Your answer must be the records below, printed exactly.

DATA RECORDS =
[Start of section]

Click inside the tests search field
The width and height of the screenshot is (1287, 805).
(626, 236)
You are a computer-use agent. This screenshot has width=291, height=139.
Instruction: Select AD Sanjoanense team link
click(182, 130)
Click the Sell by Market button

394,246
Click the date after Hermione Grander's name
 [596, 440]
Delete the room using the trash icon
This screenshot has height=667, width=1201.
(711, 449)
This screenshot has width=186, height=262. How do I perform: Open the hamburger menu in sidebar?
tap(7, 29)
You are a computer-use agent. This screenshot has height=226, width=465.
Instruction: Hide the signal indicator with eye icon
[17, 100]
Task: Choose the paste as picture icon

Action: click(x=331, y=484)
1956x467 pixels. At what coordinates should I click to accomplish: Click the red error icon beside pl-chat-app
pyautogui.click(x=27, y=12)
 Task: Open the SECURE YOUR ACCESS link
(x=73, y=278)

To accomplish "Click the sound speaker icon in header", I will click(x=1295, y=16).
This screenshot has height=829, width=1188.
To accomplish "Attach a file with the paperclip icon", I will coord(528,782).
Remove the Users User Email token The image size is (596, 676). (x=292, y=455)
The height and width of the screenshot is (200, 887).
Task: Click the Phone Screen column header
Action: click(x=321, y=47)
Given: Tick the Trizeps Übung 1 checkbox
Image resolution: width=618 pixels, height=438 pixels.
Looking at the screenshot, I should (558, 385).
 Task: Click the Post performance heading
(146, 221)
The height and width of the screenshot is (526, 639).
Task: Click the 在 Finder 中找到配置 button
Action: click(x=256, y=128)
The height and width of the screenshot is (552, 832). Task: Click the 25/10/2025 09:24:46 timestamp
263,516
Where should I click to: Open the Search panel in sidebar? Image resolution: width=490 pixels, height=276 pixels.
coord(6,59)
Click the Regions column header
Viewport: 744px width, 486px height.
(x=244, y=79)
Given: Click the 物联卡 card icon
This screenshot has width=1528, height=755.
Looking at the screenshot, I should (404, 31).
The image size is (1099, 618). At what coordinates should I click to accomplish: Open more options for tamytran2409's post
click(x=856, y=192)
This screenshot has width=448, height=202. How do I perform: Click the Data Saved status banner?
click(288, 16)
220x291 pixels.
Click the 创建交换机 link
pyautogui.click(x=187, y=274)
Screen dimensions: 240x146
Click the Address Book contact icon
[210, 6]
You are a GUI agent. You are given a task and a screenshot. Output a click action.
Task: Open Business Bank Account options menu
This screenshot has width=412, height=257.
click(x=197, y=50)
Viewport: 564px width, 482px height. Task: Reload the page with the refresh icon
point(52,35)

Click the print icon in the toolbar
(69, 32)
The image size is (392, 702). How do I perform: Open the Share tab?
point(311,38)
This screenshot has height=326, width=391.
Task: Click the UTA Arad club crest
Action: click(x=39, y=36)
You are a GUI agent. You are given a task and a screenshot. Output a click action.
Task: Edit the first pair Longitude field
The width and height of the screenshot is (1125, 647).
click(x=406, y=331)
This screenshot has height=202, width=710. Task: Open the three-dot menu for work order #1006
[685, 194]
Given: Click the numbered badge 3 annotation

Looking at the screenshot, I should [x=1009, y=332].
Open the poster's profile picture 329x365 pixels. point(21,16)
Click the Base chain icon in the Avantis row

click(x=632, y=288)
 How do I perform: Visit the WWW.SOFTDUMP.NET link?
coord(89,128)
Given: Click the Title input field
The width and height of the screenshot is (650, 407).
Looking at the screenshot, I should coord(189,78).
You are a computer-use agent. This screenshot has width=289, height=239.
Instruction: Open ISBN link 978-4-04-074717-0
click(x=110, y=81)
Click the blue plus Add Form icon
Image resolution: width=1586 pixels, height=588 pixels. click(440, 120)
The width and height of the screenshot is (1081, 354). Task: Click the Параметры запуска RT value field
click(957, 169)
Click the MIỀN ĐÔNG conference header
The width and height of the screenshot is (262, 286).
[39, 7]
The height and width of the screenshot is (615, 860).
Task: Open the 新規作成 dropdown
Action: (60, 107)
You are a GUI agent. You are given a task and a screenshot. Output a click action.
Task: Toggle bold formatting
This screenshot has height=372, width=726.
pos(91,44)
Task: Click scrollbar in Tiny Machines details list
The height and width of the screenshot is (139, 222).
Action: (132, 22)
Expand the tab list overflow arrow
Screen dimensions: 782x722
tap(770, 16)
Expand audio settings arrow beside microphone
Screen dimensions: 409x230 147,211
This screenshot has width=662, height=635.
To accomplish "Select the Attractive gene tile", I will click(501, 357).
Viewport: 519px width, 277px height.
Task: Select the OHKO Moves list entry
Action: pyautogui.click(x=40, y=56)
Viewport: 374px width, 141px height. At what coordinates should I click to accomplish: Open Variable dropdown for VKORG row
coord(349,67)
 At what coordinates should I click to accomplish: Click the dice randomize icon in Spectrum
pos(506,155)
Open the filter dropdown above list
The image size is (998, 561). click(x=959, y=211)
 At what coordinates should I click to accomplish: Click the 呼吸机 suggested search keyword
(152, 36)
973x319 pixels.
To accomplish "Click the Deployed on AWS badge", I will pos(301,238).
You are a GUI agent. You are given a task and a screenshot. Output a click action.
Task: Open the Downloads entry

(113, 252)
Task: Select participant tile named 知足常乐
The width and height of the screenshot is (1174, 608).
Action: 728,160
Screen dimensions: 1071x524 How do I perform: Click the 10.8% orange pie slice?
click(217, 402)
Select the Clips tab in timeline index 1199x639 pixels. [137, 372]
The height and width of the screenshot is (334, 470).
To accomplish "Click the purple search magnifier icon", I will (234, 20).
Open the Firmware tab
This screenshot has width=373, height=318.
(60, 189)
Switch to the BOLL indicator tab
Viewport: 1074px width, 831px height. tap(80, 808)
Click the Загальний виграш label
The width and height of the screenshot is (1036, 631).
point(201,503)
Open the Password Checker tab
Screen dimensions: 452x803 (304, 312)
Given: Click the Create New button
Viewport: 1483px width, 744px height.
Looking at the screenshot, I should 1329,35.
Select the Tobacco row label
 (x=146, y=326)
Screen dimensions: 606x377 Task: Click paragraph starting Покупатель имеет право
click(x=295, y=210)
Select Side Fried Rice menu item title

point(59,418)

[End of section]

FINISHED EXERCISE =
Click inside the tests search field
The width and height of the screenshot is (1287, 805).
(626, 236)
You are a computer-use agent. This screenshot has width=291, height=139.
Instruction: Select AD Sanjoanense team link
click(182, 130)
Click the Sell by Market button

394,246
Click the date after Hermione Grander's name
 [596, 440]
Delete the room using the trash icon
This screenshot has height=667, width=1201.
(711, 449)
This screenshot has width=186, height=262. How do I perform: Open the hamburger menu in sidebar?
tap(7, 29)
You are a computer-use agent. This screenshot has height=226, width=465.
Instruction: Hide the signal indicator with eye icon
[17, 100]
Task: Choose the paste as picture icon

Action: click(x=331, y=484)
1956x467 pixels. At what coordinates should I click to accomplish: Click the red error icon beside pl-chat-app
pyautogui.click(x=27, y=12)
 Task: Open the SECURE YOUR ACCESS link
(x=73, y=278)

To accomplish "Click the sound speaker icon in header", I will click(x=1295, y=16).
This screenshot has height=829, width=1188.
To accomplish "Attach a file with the paperclip icon", I will coord(528,782).
Remove the Users User Email token The image size is (596, 676). (x=292, y=455)
The height and width of the screenshot is (200, 887).
Task: Click the Phone Screen column header
Action: click(x=321, y=47)
Given: Tick the Trizeps Übung 1 checkbox
Image resolution: width=618 pixels, height=438 pixels.
Looking at the screenshot, I should (558, 385).
 Task: Click the Post performance heading
(146, 221)
The height and width of the screenshot is (526, 639).
Task: Click the 在 Finder 中找到配置 button
Action: click(x=256, y=128)
The height and width of the screenshot is (552, 832). Task: Click the 25/10/2025 09:24:46 timestamp
263,516
Where should I click to: Open the Search panel in sidebar? Image resolution: width=490 pixels, height=276 pixels.
coord(6,59)
Click the Regions column header
Viewport: 744px width, 486px height.
(x=244, y=79)
Given: Click the 物联卡 card icon
This screenshot has width=1528, height=755.
Looking at the screenshot, I should (404, 31).
The image size is (1099, 618). At what coordinates should I click to accomplish: Open more options for tamytran2409's post
click(x=856, y=192)
This screenshot has width=448, height=202. How do I perform: Click the Data Saved status banner?
click(288, 16)
220x291 pixels.
Click the 创建交换机 link
pyautogui.click(x=187, y=274)
Screen dimensions: 240x146
Click the Address Book contact icon
[210, 6]
You are a GUI agent. You are given a task and a screenshot. Output a click action.
Task: Open Business Bank Account options menu
This screenshot has width=412, height=257.
click(x=197, y=50)
Viewport: 564px width, 482px height. Task: Reload the page with the refresh icon
point(52,35)

Click the print icon in the toolbar
(69, 32)
The image size is (392, 702). How do I perform: Open the Share tab?
point(311,38)
This screenshot has height=326, width=391.
Task: Click the UTA Arad club crest
Action: click(x=39, y=36)
You are a GUI agent. You are given a task and a screenshot. Output a click action.
Task: Edit the first pair Longitude field
The width and height of the screenshot is (1125, 647).
click(x=406, y=331)
This screenshot has height=202, width=710. Task: Open the three-dot menu for work order #1006
[685, 194]
Given: Click the numbered badge 3 annotation

Looking at the screenshot, I should [x=1009, y=332].
Open the poster's profile picture 329x365 pixels. point(21,16)
Click the Base chain icon in the Avantis row

click(x=632, y=288)
 How do I perform: Visit the WWW.SOFTDUMP.NET link?
coord(89,128)
Given: Click the Title input field
The width and height of the screenshot is (650, 407).
Looking at the screenshot, I should coord(189,78).
You are a computer-use agent. This screenshot has width=289, height=239.
Instruction: Open ISBN link 978-4-04-074717-0
click(x=110, y=81)
Click the blue plus Add Form icon
Image resolution: width=1586 pixels, height=588 pixels. click(440, 120)
The width and height of the screenshot is (1081, 354). Task: Click the Параметры запуска RT value field
click(957, 169)
Click the MIỀN ĐÔNG conference header
The width and height of the screenshot is (262, 286).
[39, 7]
The height and width of the screenshot is (615, 860).
Task: Open the 新規作成 dropdown
Action: (60, 107)
You are a GUI agent. You are given a task and a screenshot. Output a click action.
Task: Toggle bold formatting
This screenshot has height=372, width=726.
pos(91,44)
Task: Click scrollbar in Tiny Machines details list
The height and width of the screenshot is (139, 222).
Action: (132, 22)
Expand the tab list overflow arrow
Screen dimensions: 782x722
tap(770, 16)
Expand audio settings arrow beside microphone
Screen dimensions: 409x230 147,211
This screenshot has width=662, height=635.
To accomplish "Select the Attractive gene tile", I will click(501, 357).
Viewport: 519px width, 277px height.
Task: Select the OHKO Moves list entry
Action: pyautogui.click(x=40, y=56)
Viewport: 374px width, 141px height. At what coordinates should I click to accomplish: Open Variable dropdown for VKORG row
coord(349,67)
 At what coordinates should I click to accomplish: Click the dice randomize icon in Spectrum
pos(506,155)
Open the filter dropdown above list
The image size is (998, 561). click(x=959, y=211)
 At what coordinates should I click to accomplish: Click the 呼吸机 suggested search keyword
(152, 36)
973x319 pixels.
To accomplish "Click the Deployed on AWS badge", I will pos(301,238).
You are a GUI agent. You are given a task and a screenshot. Output a click action.
Task: Open the Downloads entry

(113, 252)
Task: Select participant tile named 知足常乐
The width and height of the screenshot is (1174, 608).
Action: 728,160
Screen dimensions: 1071x524 How do I perform: Click the 10.8% orange pie slice?
click(217, 402)
Select the Clips tab in timeline index 1199x639 pixels. [137, 372]
The height and width of the screenshot is (334, 470).
To accomplish "Click the purple search magnifier icon", I will (234, 20).
Open the Firmware tab
This screenshot has width=373, height=318.
(60, 189)
Switch to the BOLL indicator tab
Viewport: 1074px width, 831px height. tap(80, 808)
Click the Загальний виграш label
The width and height of the screenshot is (1036, 631).
point(201,503)
Open the Password Checker tab
Screen dimensions: 452x803 (304, 312)
Given: Click the Create New button
Viewport: 1483px width, 744px height.
Looking at the screenshot, I should 1329,35.
Select the Tobacco row label
 (x=146, y=326)
Screen dimensions: 606x377 Task: Click paragraph starting Покупатель имеет право
click(x=295, y=210)
Select Side Fried Rice menu item title

point(59,418)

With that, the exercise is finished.